TASK REQUIREMENTS
Set down every line of the data exactly, skipping the pictures.

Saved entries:
********

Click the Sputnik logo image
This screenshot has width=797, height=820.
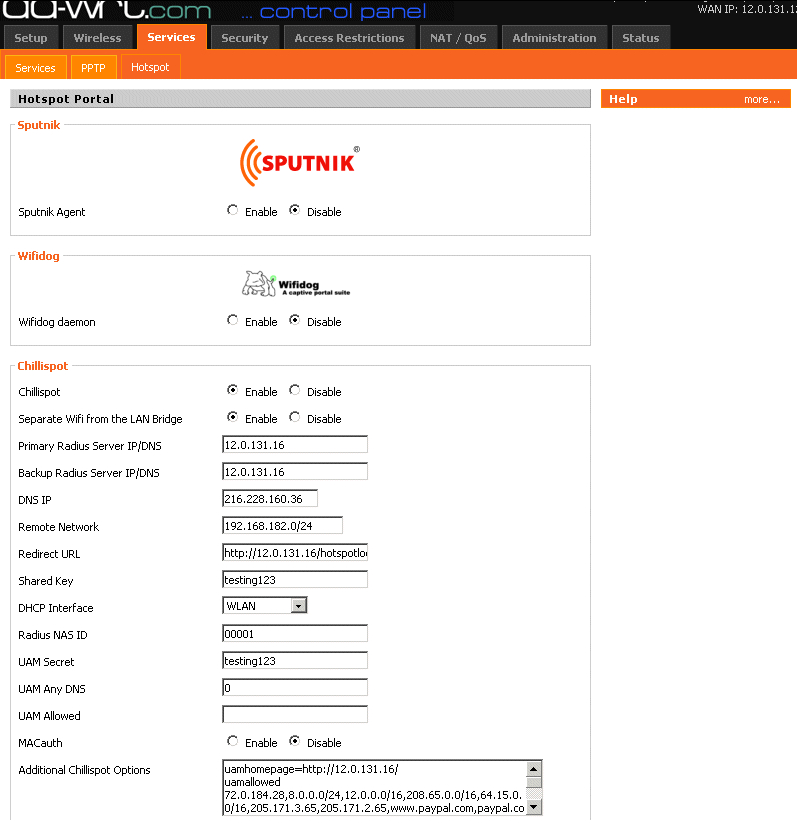pyautogui.click(x=299, y=160)
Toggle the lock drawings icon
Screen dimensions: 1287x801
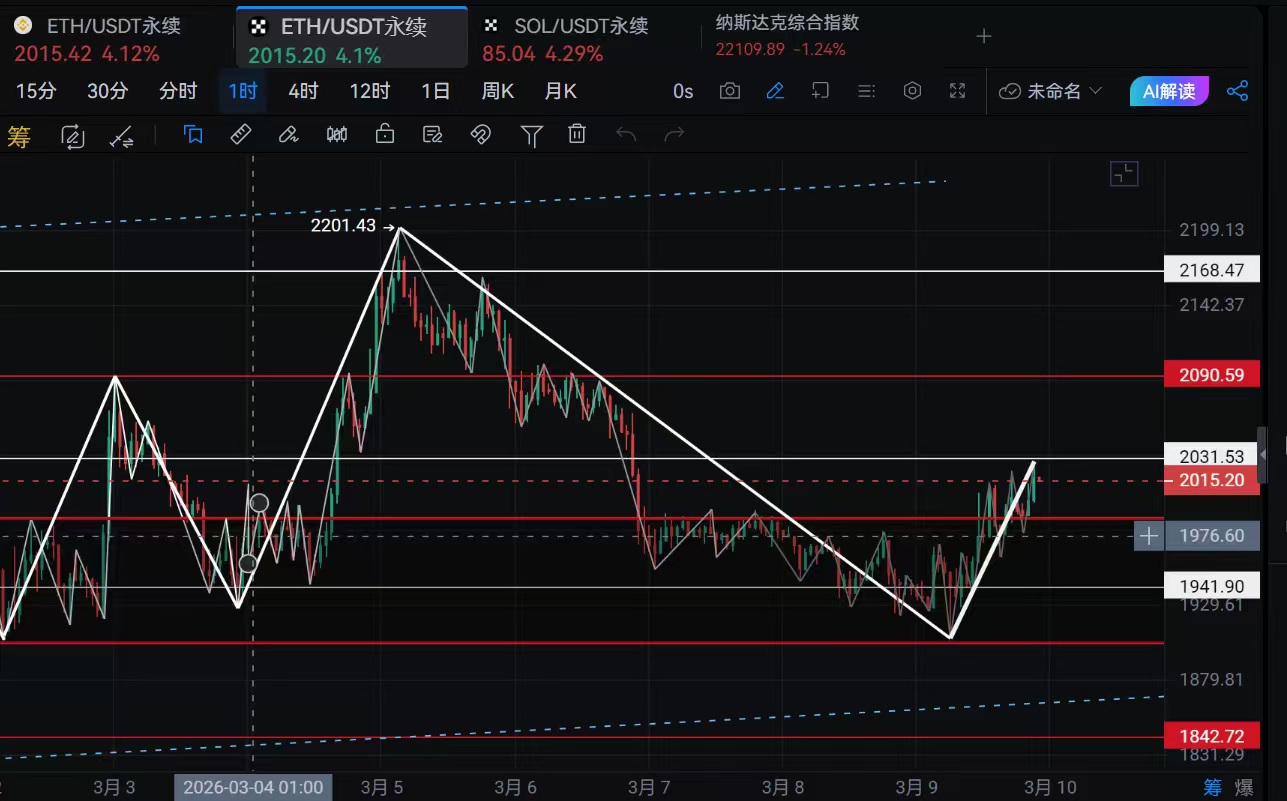pyautogui.click(x=385, y=135)
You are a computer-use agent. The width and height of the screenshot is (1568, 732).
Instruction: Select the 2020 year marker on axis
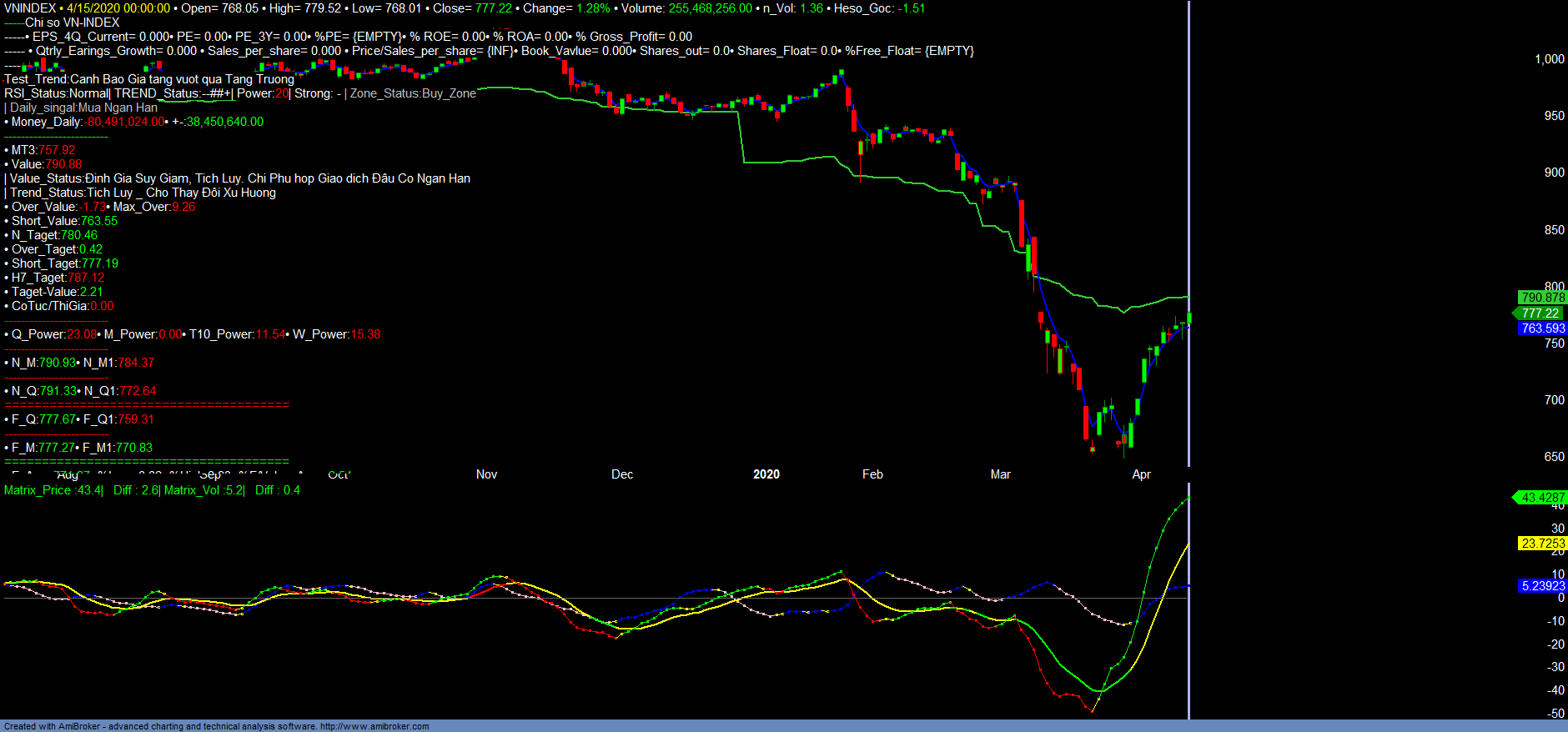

********

YOUR RESPONSE
Click the Sputnik logo image
This screenshot has width=797, height=820.
pyautogui.click(x=299, y=160)
Toggle the lock drawings icon
Screen dimensions: 1287x801
pyautogui.click(x=385, y=135)
You are a computer-use agent. The width and height of the screenshot is (1568, 732).
Instruction: Select the 2020 year marker on axis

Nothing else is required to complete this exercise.